The beta distribution is the prior for this model. Given we know $X = x$ successes occured over $n$ trials of the Bernoulli process with success probablility $θ$ , we can derive the posterior distribution for $θ$ , that is, the distribution of $θ$ that incorporates prior information and observed information, namely the quantity $X = x$ .

$p (θ | X = x) \propto θ^{x} (1 - θ)^{n - x} θ^{α - 1} (1 - θ)^{β - 1}$

$= θ^{x + α - 1} (1 - θ)^{n - x + β - 1}$

This expression has the form of the kernel of another beta distribution with parameters $α^{*} = x + α$ and $β^{*} = n - x + β$

To find the predictive distribution of $X$ , $f_{X} (x)$ , we first need the joint distribution of $X$ and $θ$ , $f_{X, θ} (x, θ)$ .

$f_{X, θ} (x, θ) = f_{θ} (θ) f_{X | θ} (x | θ) = \frac{Γ (α, β)}{Γ (α) Γ (β)} (\binom{n}{x}) θ^{α + x - 1} (1 - θ)^{β + n - x - 1}$

The prior predictive distribution $f_{X} (x)$ = $\int_{θ} f_{X, θ} (x, θ) d θ$ .

$\int_{θ} \frac{Γ (α, β)}{Γ (α) Γ (β)} (\binom{n}{x}) θ^{α + x - 1} (1 - θ)^{β + n - x - 1} d θ$ $= \frac{Γ (α, β)}{Γ (α) Γ (β)} (\binom{n}{x}) \frac{Γ (α + x) Γ (β + n - x)}{Γ (α + x, β + n - x)}$

$= (\binom{n}{k}) \frac{B (α + x, β + n - x)}{B (α, β)}$

The above expression is the probability density function of a beta-binomial random variable with parameters $n, α, β$ . This is the distribution of $X$ averaged over all possible values of $θ$ .

The last distribution of interest in this model is the posterior predictive distribution, of the predictive distribution of a new $X$ (call it $X^{*}$ ) an observation $X = x$ .

$f_{X^{*} | X = x} = \int_{θ} f (x^{*} | θ, x) f (θ | x) d θ$ Since $X^{*}$ and $X$ are conditionally independent given $θ$ ,

$= \int_{θ} f (x^{*} | θ) f (θ | x) d θ$

Following a similar derivation as that of the prior predictive, $X^{*} \sim b e t a b i n o m (n, x + α, n - x + β)$ .

Useful R Functions

The betaR package includes some useful functions for working with the beta binomial model.
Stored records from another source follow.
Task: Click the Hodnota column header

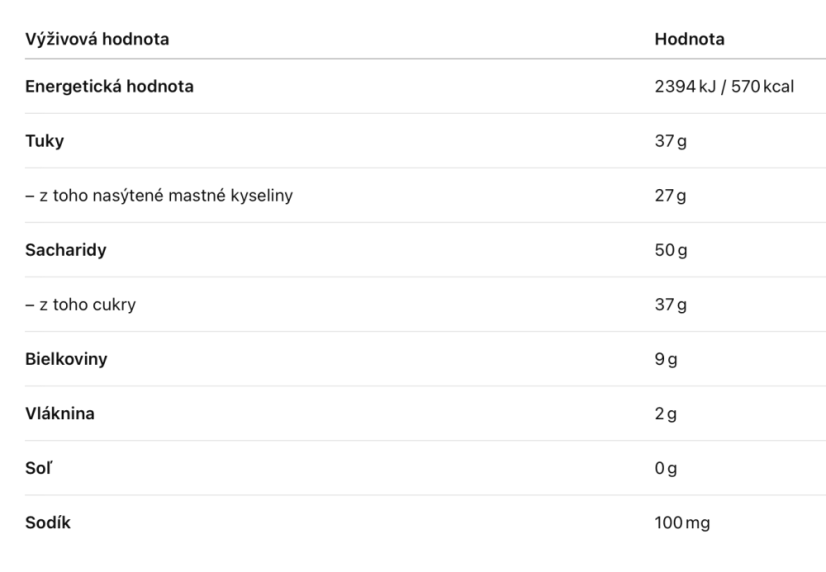Action: click(689, 40)
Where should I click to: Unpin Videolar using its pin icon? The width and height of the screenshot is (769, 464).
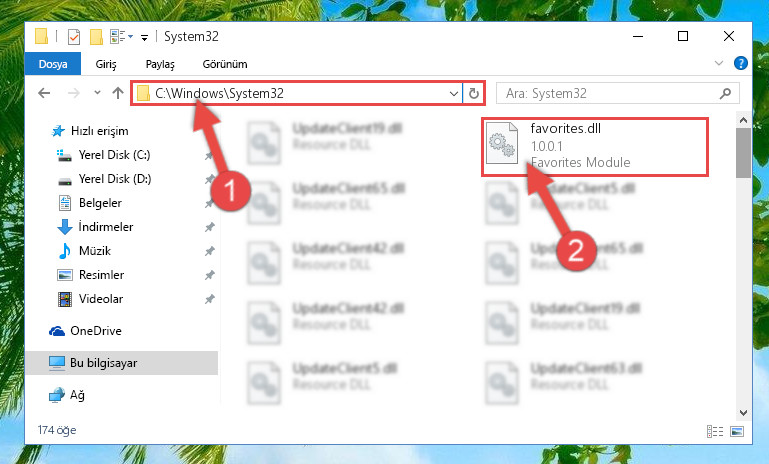coord(209,299)
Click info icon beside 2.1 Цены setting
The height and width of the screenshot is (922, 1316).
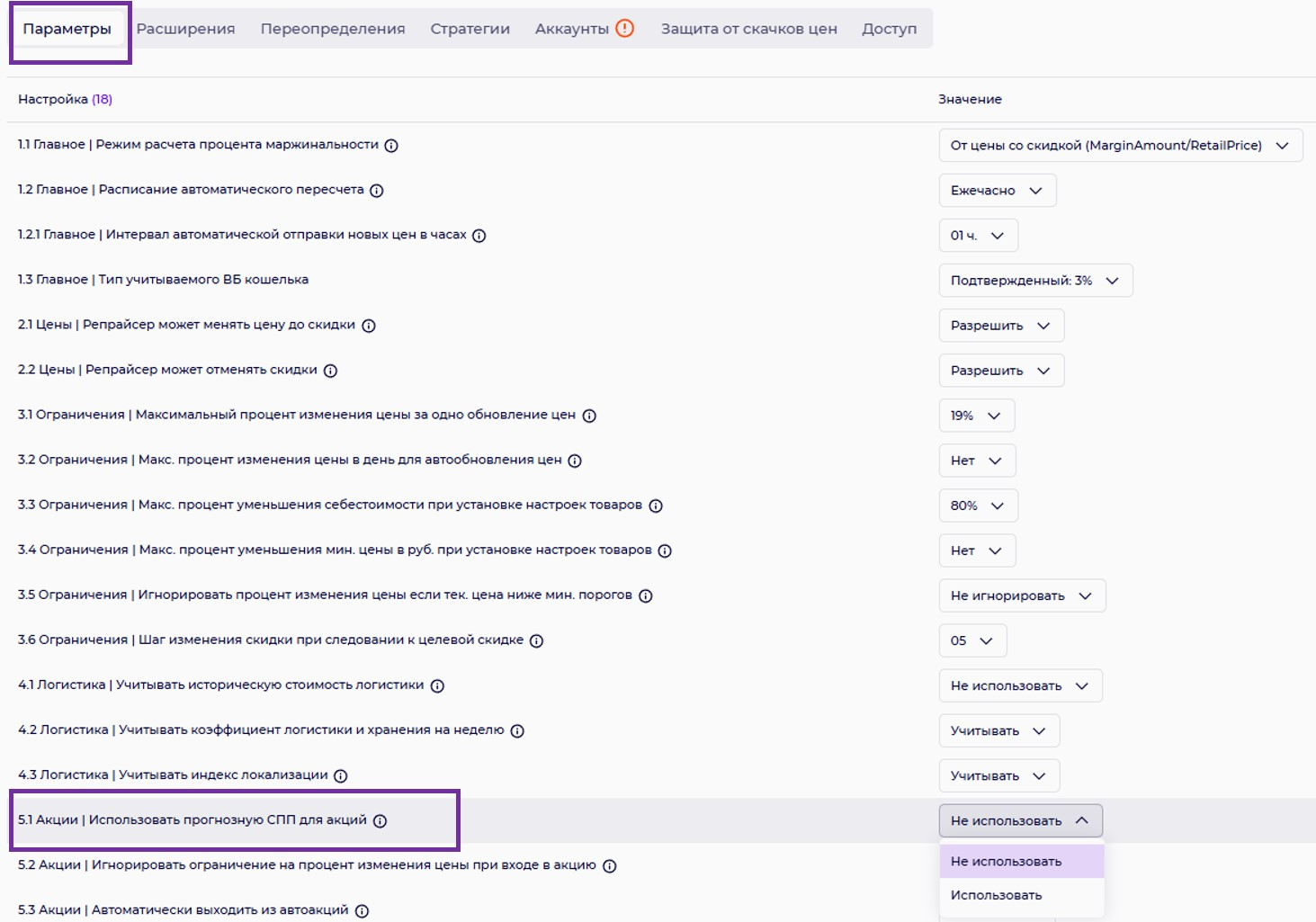tap(369, 326)
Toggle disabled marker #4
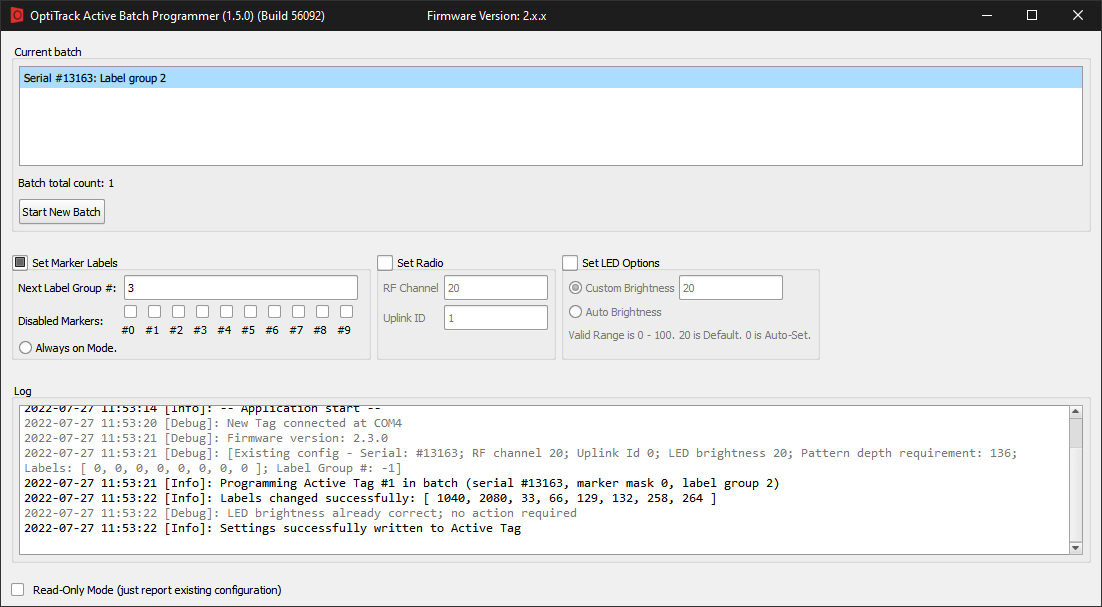 tap(225, 311)
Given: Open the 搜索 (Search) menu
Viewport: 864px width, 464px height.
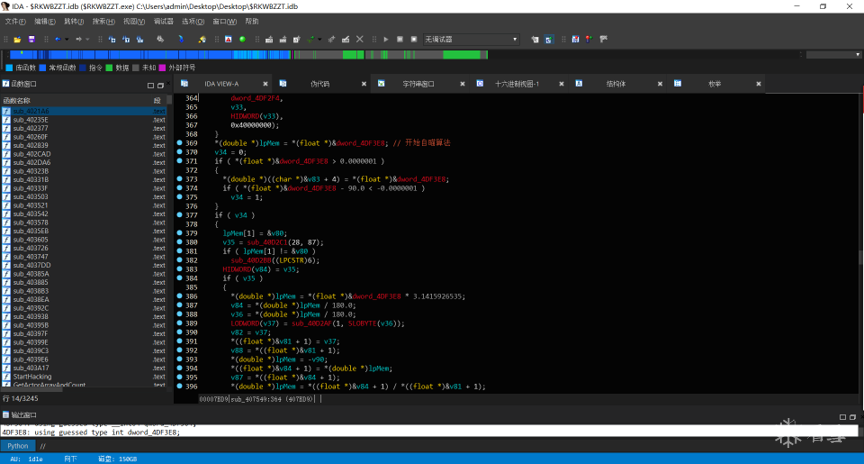Looking at the screenshot, I should tap(104, 21).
The package can be found at https://github.com/carter-allen/betaR, and installed using the following command.

devtools::install_github("carter-allen/betaR")

Example

library(betaR)

Consider the situation in which we are we are modeling a team’s number of wins over a $n = 12$ game season. The probability that the team wins any given game $θ$ is probably not a fixed value, with variability coming from the quality of the opposing team, home-court advantage, and countless other factors. If the team is relatively good though, we might expect their probability of winning any given game to be around $θ = 0.75$ , but not fixed at $θ = 0.75$ .

We can represent this prior belief by a beta distribtibution for $θ$ with parameters $α = 9$ and $β = 3$ . These parameters can be thought of as the number of prior wins and prior losses respectively, and would be a reasonable assumption if the team went 9-3 last season. The prior distribution of $θ$ is shown below.
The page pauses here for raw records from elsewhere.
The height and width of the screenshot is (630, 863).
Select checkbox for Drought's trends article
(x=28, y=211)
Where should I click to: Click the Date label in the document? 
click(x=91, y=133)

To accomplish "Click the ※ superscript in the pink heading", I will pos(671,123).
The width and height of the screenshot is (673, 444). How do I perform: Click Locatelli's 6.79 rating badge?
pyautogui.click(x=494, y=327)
dbeta_plot(alpha = 9, beta = 3)

Now if we wanted to make a prediction about how the team will do this season, we can form a prior predictive distribution of $X$ , that is, the number of games we expect the team to win this season, given their 9-3 record last season. If we model each game by a $b i n o m i a l (n = 12, p = θ)$ distribution and keep our $b e t a (α = 9, β = 3)$ prior for $θ$ , the prior predictive distribution of $X$ is a $b e t a b i n o m i a l (n = 12, α = 9, β = 3)$ . The prior predictive distribution of $X$ is shown below. Note the similarity in shape to the prior.
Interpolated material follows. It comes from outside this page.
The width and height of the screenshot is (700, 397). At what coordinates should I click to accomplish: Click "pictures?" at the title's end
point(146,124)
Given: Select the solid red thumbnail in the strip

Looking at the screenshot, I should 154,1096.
dbb_plot(n = 12, alpha = 9, beta = 3)

Let’s say that the season we are predicting ends up being much less successful than we expected, with the team going 4-8 over 12 games. Given this information, we can update our knowledge about $θ$ , the probability that this team wins any given game. $θ | X = x \sim b e t a (x + α, n - x + β) = b e t a (4 + 9, 12 - 4 + 3)$ , which has the following distribution.

dbeta_plot(alpha = 4+9,beta = 12-4+3)

Our belief about the probability this team wins any given game has become a bit less optimistic given their dissapointing last season.

Finally, lets take into account all of this information from the past two seasons to get a posterior predictive distribution of a new 12 game season. From earlier, $X^{*} \sim b e t a b i n o m (n, x + α, n - x + β) = b e t a b i n o m (12, 4 + 9, 12 - 4 + 3)$

dbb_plot(n = 12, alpha = 4+9, beta = 12-4+3)

Shiny App

The reactive app for visualizing the distributions discussed here under different parameter sets can be found at https://carter-allen.shinyapps.io/BetaBinomial/.